# SPS analog Ausgang -> analog Eingang



## Jens_ (19 Oktober 2020)

Hallo, 

in einem Schaltschrank habe ich eine Siemens S7-1200 montiert nun soll Nachträglich ein analog Signal 4-20mA vom Ausgang dieser SPS auf den analog Eingang einer Melde- SPS Wago 750-454 geklemmt werden. 

An dieser Melde-SPS war vorher ein 4-20mA Sensor angeschlossen. Beide Steuerungen habe unterschiedliche 24VDC Netzteile. Ohne Trennverstärker zeigt die Wago SPS mir eine offenen Stromkreis an.

Kann ich dort mit einem aktiven Trennverstärker etwas ausrichten oder hat jemand eine andere Idee?

Vielen Dank im Voraus.


----------



## DeltaMikeAir (19 Oktober 2020)

Wie ist denn alles genau angeklemmt? Kleine Skizze evtl. ( mit Bestellnummern )
Liefert die 1200ér zumindest die 4mA?
#####
**Die Aufgaben**
1 – Gib bitte aus der Auflistung unverändert den Abschnitt aus, der mit der Zeile beginnt, die „How do I perform: Click the CO1“ enthält, und mit der Zeile endet, die „Open the レイヤー“ enthält; beide Zeilen gehören dazu.
2 – Führe den Forenthread über den Anschluss eines SPS-Analogausgangs an einen Analogeingang fort.

**Vorliegende Angaben**
#####
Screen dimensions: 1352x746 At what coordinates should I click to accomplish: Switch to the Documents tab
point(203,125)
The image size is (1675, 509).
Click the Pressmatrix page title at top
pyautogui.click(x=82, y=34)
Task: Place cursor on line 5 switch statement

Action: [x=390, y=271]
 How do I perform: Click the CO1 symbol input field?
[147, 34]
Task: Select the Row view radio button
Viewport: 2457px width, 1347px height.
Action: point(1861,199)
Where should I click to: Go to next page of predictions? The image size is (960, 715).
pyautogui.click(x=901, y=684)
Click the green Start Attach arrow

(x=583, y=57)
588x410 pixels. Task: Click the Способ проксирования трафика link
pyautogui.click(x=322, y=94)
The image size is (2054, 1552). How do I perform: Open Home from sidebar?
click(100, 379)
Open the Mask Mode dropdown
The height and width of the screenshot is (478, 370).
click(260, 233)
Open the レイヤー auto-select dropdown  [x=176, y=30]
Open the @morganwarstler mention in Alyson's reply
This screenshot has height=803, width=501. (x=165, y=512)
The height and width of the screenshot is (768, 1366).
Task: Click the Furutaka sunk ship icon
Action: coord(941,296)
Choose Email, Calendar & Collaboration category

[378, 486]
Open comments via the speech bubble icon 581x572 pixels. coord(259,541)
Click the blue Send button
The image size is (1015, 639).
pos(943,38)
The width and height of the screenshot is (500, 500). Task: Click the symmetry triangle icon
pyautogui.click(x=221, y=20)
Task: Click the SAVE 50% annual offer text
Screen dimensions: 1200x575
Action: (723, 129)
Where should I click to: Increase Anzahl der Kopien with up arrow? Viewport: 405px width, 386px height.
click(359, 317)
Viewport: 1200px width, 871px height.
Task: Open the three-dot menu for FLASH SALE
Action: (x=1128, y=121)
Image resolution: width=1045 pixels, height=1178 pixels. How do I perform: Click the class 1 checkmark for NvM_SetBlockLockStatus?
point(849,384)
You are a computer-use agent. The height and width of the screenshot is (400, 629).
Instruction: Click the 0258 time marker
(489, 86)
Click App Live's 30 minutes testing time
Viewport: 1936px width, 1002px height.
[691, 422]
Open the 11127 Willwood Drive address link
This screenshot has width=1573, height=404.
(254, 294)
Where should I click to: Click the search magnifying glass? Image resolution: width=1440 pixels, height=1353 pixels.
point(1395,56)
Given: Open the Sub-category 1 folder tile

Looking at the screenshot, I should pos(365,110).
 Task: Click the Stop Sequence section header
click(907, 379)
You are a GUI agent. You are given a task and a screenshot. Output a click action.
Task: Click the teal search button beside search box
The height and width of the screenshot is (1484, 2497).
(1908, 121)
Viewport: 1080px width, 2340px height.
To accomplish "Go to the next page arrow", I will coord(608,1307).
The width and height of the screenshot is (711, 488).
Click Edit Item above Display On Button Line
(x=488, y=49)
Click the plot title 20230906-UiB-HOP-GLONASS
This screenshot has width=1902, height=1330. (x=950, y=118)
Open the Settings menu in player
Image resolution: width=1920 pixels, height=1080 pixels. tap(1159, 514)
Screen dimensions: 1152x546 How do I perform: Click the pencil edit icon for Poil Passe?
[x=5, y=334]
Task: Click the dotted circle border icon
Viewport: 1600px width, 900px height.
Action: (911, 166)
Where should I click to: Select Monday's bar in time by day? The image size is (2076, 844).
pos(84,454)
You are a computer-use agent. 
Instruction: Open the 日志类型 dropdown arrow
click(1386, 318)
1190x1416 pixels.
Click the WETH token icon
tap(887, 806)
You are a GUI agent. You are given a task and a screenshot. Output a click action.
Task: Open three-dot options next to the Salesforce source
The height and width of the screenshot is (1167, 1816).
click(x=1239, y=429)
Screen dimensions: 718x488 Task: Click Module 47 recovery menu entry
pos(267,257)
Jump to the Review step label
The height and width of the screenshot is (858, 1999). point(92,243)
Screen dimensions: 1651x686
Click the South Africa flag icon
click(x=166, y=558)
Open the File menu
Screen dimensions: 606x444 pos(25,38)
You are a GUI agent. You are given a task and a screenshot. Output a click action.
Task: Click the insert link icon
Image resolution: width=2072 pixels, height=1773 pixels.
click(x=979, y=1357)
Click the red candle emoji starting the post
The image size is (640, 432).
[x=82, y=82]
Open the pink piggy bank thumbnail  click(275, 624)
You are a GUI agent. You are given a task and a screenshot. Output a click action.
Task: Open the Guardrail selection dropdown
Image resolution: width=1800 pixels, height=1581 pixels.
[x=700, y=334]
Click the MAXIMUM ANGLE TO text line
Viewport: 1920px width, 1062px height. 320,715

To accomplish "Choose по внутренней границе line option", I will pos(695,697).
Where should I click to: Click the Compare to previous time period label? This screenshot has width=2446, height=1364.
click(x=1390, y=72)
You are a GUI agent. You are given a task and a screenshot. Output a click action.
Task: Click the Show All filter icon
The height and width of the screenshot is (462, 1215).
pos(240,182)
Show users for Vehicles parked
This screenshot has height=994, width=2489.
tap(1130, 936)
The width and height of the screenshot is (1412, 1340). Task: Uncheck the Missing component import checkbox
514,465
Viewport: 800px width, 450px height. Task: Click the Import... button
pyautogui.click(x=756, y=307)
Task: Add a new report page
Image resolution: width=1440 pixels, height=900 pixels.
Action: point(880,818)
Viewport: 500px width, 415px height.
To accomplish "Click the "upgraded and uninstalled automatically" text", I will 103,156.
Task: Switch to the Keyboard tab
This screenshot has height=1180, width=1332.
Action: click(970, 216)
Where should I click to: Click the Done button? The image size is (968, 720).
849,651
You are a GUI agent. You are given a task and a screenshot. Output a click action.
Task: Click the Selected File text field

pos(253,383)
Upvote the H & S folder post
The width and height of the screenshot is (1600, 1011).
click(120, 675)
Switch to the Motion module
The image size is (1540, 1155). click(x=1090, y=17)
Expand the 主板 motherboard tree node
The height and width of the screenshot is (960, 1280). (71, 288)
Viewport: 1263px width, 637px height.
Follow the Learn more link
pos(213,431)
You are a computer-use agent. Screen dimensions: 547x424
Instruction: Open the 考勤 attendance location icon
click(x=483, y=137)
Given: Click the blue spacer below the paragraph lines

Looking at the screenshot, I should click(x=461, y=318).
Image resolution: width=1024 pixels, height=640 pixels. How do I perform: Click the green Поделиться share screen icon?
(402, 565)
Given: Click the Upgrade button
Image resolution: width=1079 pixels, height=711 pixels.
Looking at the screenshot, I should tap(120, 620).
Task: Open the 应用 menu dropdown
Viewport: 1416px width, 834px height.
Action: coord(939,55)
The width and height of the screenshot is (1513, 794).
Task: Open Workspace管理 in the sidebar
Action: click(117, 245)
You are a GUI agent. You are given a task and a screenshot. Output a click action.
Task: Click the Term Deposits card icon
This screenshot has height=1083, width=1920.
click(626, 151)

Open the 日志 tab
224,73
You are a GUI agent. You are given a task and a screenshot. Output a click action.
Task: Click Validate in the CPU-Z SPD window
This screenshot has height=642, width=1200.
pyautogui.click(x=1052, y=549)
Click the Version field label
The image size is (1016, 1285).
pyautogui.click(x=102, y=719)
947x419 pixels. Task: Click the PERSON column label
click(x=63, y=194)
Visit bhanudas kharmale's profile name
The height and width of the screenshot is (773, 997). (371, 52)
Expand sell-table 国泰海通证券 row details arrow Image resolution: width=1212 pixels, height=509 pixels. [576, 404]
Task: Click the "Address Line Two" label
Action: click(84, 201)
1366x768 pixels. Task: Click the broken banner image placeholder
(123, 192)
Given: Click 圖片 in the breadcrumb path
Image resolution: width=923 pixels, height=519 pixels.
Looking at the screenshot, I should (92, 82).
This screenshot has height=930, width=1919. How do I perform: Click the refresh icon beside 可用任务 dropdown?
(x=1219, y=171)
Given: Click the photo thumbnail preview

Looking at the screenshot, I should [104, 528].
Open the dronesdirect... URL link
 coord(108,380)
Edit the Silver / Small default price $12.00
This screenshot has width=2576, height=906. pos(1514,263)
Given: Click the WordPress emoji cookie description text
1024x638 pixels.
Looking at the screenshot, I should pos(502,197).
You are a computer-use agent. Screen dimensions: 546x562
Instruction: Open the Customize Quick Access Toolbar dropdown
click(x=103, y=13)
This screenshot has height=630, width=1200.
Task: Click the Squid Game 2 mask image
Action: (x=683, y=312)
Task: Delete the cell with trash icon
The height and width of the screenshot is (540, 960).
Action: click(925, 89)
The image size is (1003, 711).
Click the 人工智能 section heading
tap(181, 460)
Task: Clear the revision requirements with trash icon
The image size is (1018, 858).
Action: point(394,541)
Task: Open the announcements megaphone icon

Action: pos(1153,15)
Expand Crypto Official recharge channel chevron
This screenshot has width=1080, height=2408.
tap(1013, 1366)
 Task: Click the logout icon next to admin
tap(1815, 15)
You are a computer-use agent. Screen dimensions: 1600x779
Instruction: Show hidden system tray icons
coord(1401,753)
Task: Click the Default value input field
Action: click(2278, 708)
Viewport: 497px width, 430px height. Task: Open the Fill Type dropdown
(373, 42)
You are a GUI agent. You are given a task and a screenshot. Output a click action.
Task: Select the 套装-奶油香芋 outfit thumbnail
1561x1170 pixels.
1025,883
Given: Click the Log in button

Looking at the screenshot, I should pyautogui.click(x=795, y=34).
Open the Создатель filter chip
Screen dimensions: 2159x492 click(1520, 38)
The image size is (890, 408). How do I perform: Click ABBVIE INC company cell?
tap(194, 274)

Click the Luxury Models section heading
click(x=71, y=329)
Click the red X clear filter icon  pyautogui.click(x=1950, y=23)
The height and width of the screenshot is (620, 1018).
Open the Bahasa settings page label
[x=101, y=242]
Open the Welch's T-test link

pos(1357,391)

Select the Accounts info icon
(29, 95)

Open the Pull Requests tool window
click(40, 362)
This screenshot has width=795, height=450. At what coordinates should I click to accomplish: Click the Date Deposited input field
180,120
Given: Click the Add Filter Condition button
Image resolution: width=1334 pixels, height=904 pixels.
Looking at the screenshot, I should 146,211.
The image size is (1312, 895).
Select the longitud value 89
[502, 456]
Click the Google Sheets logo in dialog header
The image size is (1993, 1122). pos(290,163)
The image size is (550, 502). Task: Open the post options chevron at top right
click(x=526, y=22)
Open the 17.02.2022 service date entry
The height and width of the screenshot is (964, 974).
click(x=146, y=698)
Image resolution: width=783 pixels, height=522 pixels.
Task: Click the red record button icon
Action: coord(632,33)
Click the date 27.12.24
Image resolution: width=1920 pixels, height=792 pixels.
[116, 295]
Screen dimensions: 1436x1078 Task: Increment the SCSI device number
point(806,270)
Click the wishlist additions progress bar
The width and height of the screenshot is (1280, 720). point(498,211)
#####
**Antworten je Aufgabe**
1 –
 How do I perform: Click the CO1 symbol input field?
[147, 34]
Task: Select the Row view radio button
Viewport: 2457px width, 1347px height.
Action: point(1861,199)
Where should I click to: Go to next page of predictions? The image size is (960, 715).
pyautogui.click(x=901, y=684)
Click the green Start Attach arrow

(x=583, y=57)
588x410 pixels. Task: Click the Способ проксирования трафика link
pyautogui.click(x=322, y=94)
The image size is (2054, 1552). How do I perform: Open Home from sidebar?
click(100, 379)
Open the Mask Mode dropdown
The height and width of the screenshot is (478, 370).
click(260, 233)
Open the レイヤー auto-select dropdown  [x=176, y=30]

2 –
----------



## Rudi (19 Oktober 2020)

Die Eingangskanäle des Wago Moduls sind Differenzeingänge.


----------



## PN/DP (19 Oktober 2020)

Ohne Trennverstärker müssen die Bezugspannungen von Analogausgang und Analogeingang miteinander verbunden werden, in der Regel die Minus der beiden 24VDC Netzteile, damit die 4-20mA auch wieder zur Sender-SPS zurückfließen können.
Mit Trennverstärker braucht man das nicht. Da müssen nur beim Eingang und beim Ausgang jeweils die 2 Drähte des Signals angeschlossen werden.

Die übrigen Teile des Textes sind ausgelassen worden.